** start INFORMATION SHOWN **

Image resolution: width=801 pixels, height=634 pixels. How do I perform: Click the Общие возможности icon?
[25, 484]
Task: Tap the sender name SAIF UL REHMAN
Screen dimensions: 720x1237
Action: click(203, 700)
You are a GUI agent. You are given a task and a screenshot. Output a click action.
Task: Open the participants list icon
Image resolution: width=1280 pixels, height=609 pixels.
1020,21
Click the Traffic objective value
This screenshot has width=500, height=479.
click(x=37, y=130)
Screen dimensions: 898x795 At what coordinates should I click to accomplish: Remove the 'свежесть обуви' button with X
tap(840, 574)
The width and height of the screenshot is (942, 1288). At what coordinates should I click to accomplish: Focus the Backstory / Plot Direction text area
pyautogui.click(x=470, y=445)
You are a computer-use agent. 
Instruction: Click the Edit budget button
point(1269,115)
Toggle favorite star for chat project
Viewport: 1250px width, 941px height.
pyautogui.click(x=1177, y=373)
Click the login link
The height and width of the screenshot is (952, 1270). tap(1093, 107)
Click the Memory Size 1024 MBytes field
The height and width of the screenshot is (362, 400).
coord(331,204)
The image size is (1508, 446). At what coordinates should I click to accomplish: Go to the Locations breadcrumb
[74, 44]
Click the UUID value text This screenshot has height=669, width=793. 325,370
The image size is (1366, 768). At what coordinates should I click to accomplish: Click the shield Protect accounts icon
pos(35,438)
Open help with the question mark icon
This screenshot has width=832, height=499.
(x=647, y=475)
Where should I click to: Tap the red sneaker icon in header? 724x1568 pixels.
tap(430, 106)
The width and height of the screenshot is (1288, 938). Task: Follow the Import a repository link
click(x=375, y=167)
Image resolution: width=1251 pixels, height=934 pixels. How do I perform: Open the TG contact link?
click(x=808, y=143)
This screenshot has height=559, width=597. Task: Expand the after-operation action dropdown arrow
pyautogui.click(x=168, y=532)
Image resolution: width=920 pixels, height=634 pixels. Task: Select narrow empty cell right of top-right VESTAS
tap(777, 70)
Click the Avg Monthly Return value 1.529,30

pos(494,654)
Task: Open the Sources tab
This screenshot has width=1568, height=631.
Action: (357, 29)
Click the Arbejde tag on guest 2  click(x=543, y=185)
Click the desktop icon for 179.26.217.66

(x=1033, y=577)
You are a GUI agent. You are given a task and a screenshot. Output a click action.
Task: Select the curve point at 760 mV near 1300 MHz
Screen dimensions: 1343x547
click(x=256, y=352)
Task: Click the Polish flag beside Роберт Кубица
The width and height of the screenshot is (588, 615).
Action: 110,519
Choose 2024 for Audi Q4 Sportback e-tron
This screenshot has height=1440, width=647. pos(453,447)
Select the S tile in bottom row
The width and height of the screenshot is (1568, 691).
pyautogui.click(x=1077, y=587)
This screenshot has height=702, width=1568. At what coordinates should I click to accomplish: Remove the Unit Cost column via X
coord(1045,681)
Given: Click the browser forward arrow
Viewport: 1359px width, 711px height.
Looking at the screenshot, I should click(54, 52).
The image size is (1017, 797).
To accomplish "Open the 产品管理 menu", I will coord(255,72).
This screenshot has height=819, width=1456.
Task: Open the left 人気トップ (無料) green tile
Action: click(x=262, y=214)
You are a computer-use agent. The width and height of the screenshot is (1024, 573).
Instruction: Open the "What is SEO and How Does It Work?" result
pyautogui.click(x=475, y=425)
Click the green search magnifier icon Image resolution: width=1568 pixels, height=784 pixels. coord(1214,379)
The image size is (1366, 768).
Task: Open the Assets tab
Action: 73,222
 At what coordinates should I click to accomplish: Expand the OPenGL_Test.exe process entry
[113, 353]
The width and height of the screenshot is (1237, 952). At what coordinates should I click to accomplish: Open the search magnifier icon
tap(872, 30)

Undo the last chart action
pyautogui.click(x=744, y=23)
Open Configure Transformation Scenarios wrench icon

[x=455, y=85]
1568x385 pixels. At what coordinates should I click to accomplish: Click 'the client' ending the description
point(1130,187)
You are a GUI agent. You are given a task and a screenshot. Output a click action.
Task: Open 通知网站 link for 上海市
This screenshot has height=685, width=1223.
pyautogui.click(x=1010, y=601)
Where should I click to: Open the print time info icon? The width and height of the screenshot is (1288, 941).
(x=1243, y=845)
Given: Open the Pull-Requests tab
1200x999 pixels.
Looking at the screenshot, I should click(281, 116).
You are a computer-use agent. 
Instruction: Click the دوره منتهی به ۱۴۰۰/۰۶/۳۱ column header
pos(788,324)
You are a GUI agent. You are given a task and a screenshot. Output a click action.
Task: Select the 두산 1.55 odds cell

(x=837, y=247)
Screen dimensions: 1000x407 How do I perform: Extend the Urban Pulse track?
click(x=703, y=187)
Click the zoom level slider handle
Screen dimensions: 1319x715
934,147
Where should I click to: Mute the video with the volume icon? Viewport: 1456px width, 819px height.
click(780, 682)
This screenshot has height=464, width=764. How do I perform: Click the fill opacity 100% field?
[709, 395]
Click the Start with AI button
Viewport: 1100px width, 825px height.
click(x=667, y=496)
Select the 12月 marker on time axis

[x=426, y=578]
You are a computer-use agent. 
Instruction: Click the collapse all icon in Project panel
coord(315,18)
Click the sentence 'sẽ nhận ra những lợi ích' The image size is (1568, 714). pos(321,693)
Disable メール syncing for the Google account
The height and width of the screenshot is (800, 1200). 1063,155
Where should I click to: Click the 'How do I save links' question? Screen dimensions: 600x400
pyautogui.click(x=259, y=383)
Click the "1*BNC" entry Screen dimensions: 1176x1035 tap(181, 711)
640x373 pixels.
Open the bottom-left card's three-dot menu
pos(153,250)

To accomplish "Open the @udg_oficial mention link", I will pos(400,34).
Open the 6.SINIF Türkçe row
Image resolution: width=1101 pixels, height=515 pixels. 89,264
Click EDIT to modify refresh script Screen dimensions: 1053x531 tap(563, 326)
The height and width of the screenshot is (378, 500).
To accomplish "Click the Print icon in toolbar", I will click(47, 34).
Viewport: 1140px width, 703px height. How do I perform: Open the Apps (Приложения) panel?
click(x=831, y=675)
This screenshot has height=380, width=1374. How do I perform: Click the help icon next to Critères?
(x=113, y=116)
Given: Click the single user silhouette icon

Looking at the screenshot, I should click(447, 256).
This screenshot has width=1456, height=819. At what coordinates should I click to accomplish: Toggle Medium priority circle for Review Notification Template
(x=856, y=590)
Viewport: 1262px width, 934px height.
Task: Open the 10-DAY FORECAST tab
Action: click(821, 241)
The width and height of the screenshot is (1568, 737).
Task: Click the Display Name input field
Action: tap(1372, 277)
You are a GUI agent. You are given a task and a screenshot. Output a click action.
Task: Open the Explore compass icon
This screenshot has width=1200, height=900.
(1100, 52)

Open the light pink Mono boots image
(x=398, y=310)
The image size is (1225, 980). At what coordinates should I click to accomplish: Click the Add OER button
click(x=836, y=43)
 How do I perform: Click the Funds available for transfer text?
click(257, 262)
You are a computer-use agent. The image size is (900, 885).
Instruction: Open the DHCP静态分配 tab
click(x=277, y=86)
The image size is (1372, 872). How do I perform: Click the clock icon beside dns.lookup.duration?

** end INFORMATION SHOWN **

JOB: Reproduce every item above verbatim, keeping each character and line break unchanged.

ANSWER IN FULL:
Image resolution: width=801 pixels, height=634 pixels. How do I perform: Click the Общие возможности icon?
[25, 484]
Task: Tap the sender name SAIF UL REHMAN
Screen dimensions: 720x1237
Action: click(203, 700)
You are a GUI agent. You are given a task and a screenshot. Output a click action.
Task: Open the participants list icon
Image resolution: width=1280 pixels, height=609 pixels.
1020,21
Click the Traffic objective value
This screenshot has width=500, height=479.
click(x=37, y=130)
Screen dimensions: 898x795 At what coordinates should I click to accomplish: Remove the 'свежесть обуви' button with X
tap(840, 574)
The width and height of the screenshot is (942, 1288). At what coordinates should I click to accomplish: Focus the Backstory / Plot Direction text area
pyautogui.click(x=470, y=445)
You are a computer-use agent. 
Instruction: Click the Edit budget button
point(1269,115)
Toggle favorite star for chat project
Viewport: 1250px width, 941px height.
pyautogui.click(x=1177, y=373)
Click the login link
The height and width of the screenshot is (952, 1270). tap(1093, 107)
Click the Memory Size 1024 MBytes field
The height and width of the screenshot is (362, 400).
coord(331,204)
The image size is (1508, 446). At what coordinates should I click to accomplish: Go to the Locations breadcrumb
[74, 44]
Click the UUID value text This screenshot has height=669, width=793. 325,370
The image size is (1366, 768). At what coordinates should I click to accomplish: Click the shield Protect accounts icon
pos(35,438)
Open help with the question mark icon
This screenshot has width=832, height=499.
(x=647, y=475)
Where should I click to: Tap the red sneaker icon in header? 724x1568 pixels.
tap(430, 106)
The width and height of the screenshot is (1288, 938). Task: Follow the Import a repository link
click(x=375, y=167)
Image resolution: width=1251 pixels, height=934 pixels. How do I perform: Open the TG contact link?
click(x=808, y=143)
This screenshot has height=559, width=597. Task: Expand the after-operation action dropdown arrow
pyautogui.click(x=168, y=532)
Image resolution: width=920 pixels, height=634 pixels. Task: Select narrow empty cell right of top-right VESTAS
tap(777, 70)
Click the Avg Monthly Return value 1.529,30

pos(494,654)
Task: Open the Sources tab
This screenshot has width=1568, height=631.
Action: (357, 29)
Click the Arbejde tag on guest 2  click(x=543, y=185)
Click the desktop icon for 179.26.217.66

(x=1033, y=577)
You are a GUI agent. You are given a task and a screenshot. Output a click action.
Task: Select the curve point at 760 mV near 1300 MHz
Screen dimensions: 1343x547
click(x=256, y=352)
Task: Click the Polish flag beside Роберт Кубица
The width and height of the screenshot is (588, 615).
Action: 110,519
Choose 2024 for Audi Q4 Sportback e-tron
This screenshot has height=1440, width=647. pos(453,447)
Select the S tile in bottom row
The width and height of the screenshot is (1568, 691).
pyautogui.click(x=1077, y=587)
This screenshot has height=702, width=1568. At what coordinates should I click to accomplish: Remove the Unit Cost column via X
coord(1045,681)
Given: Click the browser forward arrow
Viewport: 1359px width, 711px height.
Looking at the screenshot, I should click(54, 52).
The image size is (1017, 797).
To accomplish "Open the 产品管理 menu", I will coord(255,72).
This screenshot has height=819, width=1456.
Task: Open the left 人気トップ (無料) green tile
Action: click(x=262, y=214)
You are a computer-use agent. The width and height of the screenshot is (1024, 573).
Instruction: Open the "What is SEO and How Does It Work?" result
pyautogui.click(x=475, y=425)
Click the green search magnifier icon Image resolution: width=1568 pixels, height=784 pixels. coord(1214,379)
The image size is (1366, 768).
Task: Open the Assets tab
Action: 73,222
 At what coordinates should I click to accomplish: Expand the OPenGL_Test.exe process entry
[113, 353]
The width and height of the screenshot is (1237, 952). At what coordinates should I click to accomplish: Open the search magnifier icon
tap(872, 30)

Undo the last chart action
pyautogui.click(x=744, y=23)
Open Configure Transformation Scenarios wrench icon

[x=455, y=85]
1568x385 pixels. At what coordinates should I click to accomplish: Click 'the client' ending the description
point(1130,187)
You are a GUI agent. You are given a task and a screenshot. Output a click action.
Task: Open 通知网站 link for 上海市
This screenshot has height=685, width=1223.
pyautogui.click(x=1010, y=601)
Where should I click to: Open the print time info icon? The width and height of the screenshot is (1288, 941).
(x=1243, y=845)
Given: Open the Pull-Requests tab
1200x999 pixels.
Looking at the screenshot, I should click(281, 116).
You are a computer-use agent. 
Instruction: Click the دوره منتهی به ۱۴۰۰/۰۶/۳۱ column header
pos(788,324)
You are a GUI agent. You are given a task and a screenshot. Output a click action.
Task: Select the 두산 1.55 odds cell

(x=837, y=247)
Screen dimensions: 1000x407 How do I perform: Extend the Urban Pulse track?
click(x=703, y=187)
Click the zoom level slider handle
Screen dimensions: 1319x715
934,147
Where should I click to: Mute the video with the volume icon? Viewport: 1456px width, 819px height.
click(780, 682)
This screenshot has height=464, width=764. How do I perform: Click the fill opacity 100% field?
[709, 395]
Click the Start with AI button
Viewport: 1100px width, 825px height.
click(x=667, y=496)
Select the 12月 marker on time axis

[x=426, y=578]
You are a computer-use agent. 
Instruction: Click the collapse all icon in Project panel
coord(315,18)
Click the sentence 'sẽ nhận ra những lợi ích' The image size is (1568, 714). pos(321,693)
Disable メール syncing for the Google account
The height and width of the screenshot is (800, 1200). 1063,155
Where should I click to: Click the 'How do I save links' question? Screen dimensions: 600x400
pyautogui.click(x=259, y=383)
Click the "1*BNC" entry Screen dimensions: 1176x1035 tap(181, 711)
640x373 pixels.
Open the bottom-left card's three-dot menu
pos(153,250)

To accomplish "Open the @udg_oficial mention link", I will pos(400,34).
Open the 6.SINIF Türkçe row
Image resolution: width=1101 pixels, height=515 pixels. 89,264
Click EDIT to modify refresh script Screen dimensions: 1053x531 tap(563, 326)
The height and width of the screenshot is (378, 500).
To accomplish "Click the Print icon in toolbar", I will click(47, 34).
Viewport: 1140px width, 703px height. How do I perform: Open the Apps (Приложения) panel?
click(x=831, y=675)
This screenshot has height=380, width=1374. How do I perform: Click the help icon next to Critères?
(x=113, y=116)
Given: Click the single user silhouette icon

Looking at the screenshot, I should click(447, 256).
This screenshot has width=1456, height=819. At what coordinates should I click to accomplish: Toggle Medium priority circle for Review Notification Template
(x=856, y=590)
Viewport: 1262px width, 934px height.
Task: Open the 10-DAY FORECAST tab
Action: click(821, 241)
The width and height of the screenshot is (1568, 737).
Task: Click the Display Name input field
Action: tap(1372, 277)
You are a GUI agent. You are given a task and a screenshot. Output a click action.
Task: Open the Explore compass icon
This screenshot has width=1200, height=900.
(1100, 52)

Open the light pink Mono boots image
(x=398, y=310)
The image size is (1225, 980). At what coordinates should I click to accomplish: Click the Add OER button
click(x=836, y=43)
 How do I perform: Click the Funds available for transfer text?
click(257, 262)
You are a computer-use agent. The image size is (900, 885).
Instruction: Open the DHCP静态分配 tab
click(x=277, y=86)
The image size is (1372, 872). How do I perform: Click the clock icon beside dns.lookup.duration?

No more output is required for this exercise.